A Gaussian likelihood assumes:

  • Data is continuous
  • Symmetric noise
  • Variance independent of the mean
  • Can take negative values

Raw RNA-seq counts violate all of these.

If you write:

\[ p(x \mid z) = \mathcal{N}(\mu(z), \sigma^2) \]

you are implicitly saying:

"Gene expression fluctuates symmetrically around a mean, with constant variance."

This is biologically false for counts.

MSE is only acceptable after heavy preprocessing (log transforms), and even then it's an approximation.


4. The Negative Binomial Distribution: Standard Interpretation

4.1 Classical Definition

The Negative Binomial distribution has two standard interpretations:

Interpretation 1: Counting Failures

Count the number of failures before observing \(r\) successes, where each trial has success probability \(p\).

\[ X \sim \text{NB}(r, p) \quad \Rightarrow \quad P(X = k) = \binom{k + r - 1}{k} p^r (1-p)^k \]

Interpretation 2: Gamma-Poisson Mixture (more relevant for ML)

A Poisson distribution whose rate \(\lambda\) is itself random, drawn from a Gamma distribution.

\[ \lambda \sim \text{Gamma}(\theta, \theta/\mu) \quad \Rightarrow \quad X \mid \lambda \sim \text{Poisson}(\lambda) \]

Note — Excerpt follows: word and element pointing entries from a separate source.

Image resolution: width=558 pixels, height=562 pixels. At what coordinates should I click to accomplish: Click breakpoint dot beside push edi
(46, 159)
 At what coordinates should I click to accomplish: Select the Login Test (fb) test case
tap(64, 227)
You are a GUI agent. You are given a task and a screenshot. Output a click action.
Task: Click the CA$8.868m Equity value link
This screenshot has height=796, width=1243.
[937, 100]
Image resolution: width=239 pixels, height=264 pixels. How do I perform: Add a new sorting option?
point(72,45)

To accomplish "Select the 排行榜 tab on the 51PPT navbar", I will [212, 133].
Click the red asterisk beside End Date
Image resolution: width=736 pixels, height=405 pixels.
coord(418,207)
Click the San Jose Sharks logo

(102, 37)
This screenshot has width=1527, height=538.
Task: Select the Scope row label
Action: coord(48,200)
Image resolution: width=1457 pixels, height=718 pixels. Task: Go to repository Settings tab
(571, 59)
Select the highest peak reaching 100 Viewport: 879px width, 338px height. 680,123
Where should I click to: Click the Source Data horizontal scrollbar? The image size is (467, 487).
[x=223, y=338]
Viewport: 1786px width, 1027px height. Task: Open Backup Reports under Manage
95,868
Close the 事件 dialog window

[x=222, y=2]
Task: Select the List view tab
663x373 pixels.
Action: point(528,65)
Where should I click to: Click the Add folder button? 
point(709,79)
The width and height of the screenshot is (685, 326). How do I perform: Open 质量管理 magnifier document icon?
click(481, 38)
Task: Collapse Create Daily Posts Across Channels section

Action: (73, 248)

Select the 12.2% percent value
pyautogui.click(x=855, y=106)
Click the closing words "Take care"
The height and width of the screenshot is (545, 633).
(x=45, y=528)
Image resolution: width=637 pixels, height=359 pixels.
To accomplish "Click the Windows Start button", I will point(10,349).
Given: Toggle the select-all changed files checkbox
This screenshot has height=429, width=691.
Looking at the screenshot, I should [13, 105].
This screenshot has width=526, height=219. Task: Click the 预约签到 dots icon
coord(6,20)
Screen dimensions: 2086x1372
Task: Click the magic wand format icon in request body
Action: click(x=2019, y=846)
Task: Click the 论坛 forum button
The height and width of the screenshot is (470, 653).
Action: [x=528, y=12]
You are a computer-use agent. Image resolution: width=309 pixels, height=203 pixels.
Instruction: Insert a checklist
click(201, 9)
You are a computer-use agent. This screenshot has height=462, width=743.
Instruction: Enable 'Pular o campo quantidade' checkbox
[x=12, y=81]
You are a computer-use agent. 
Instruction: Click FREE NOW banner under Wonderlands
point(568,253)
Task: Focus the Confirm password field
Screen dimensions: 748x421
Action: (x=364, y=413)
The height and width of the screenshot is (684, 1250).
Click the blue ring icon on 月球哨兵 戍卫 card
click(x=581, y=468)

Marginalizing out \(\lambda\) gives \(X \sim \text{NB}(\mu, \theta)\).

This second interpretation is why NB is called an overdispersed Poisson — it adds extra variance beyond what Poisson allows.

4.2 Why NB is Used in ML

NB appears whenever you have:

  • Count data with more variance than Poisson predicts
  • Heterogeneity in the underlying rate (different cells, users, events)
  • Clustering or "burstiness" in arrivals

Common applications:

Domain Phenomenon Modeled
Genomics Gene expression counts (RNA-seq)
NLP Word counts in documents
Epidemiology Disease case counts
E-commerce Purchase counts per user
Insurance Claim counts per policy
Ecology Species abundance counts

In all cases, the key property is:

\[ \text{Var}(X) = \mu + \frac{\mu^2}{\theta} > \mu \]

This overdispersion (variance > mean) is ubiquitous in real count data.

4.3 NB in Neural Networks

In deep learning, NB is used as the output distribution when:

  1. The target is non-negative integer counts
  2. A Poisson assumption underestimates variance
  3. You want a proper probabilistic model (not just MSE)

The network predicts the parameters \((\mu, \theta)\), and the loss is the NB negative log-likelihood.


5. Why Negative Binomial (NB) is the Default for RNA-seq

5.1 What NB Models

Negative Binomial models:

  • Non-negative integer counts
  • Variance that grows with the mean (overdispersion)

This matches RNA-seq extremely well.

Formally, for one gene \(g\):

\[ x_g \sim \text{NB}(\mu_g, \alpha_g) \]

where: * \(\mu_g\) = mean (predicted by decoder) * \(\alpha_g\) = dispersion parameter

Key property — the mean-variance relationship:

\[ \text{Var}(x_g) = \mu_g + \alpha_g \cdot \mu_g^2 \]

This captures:

  • Biological variability
  • Technical noise
  • Sequencing depth effects

5.2 How NB Becomes the Loss Function

In a VAE/cVAE, the decoder predicts \(\mu_g(z, y)\) (and possibly \(\alpha_g\)).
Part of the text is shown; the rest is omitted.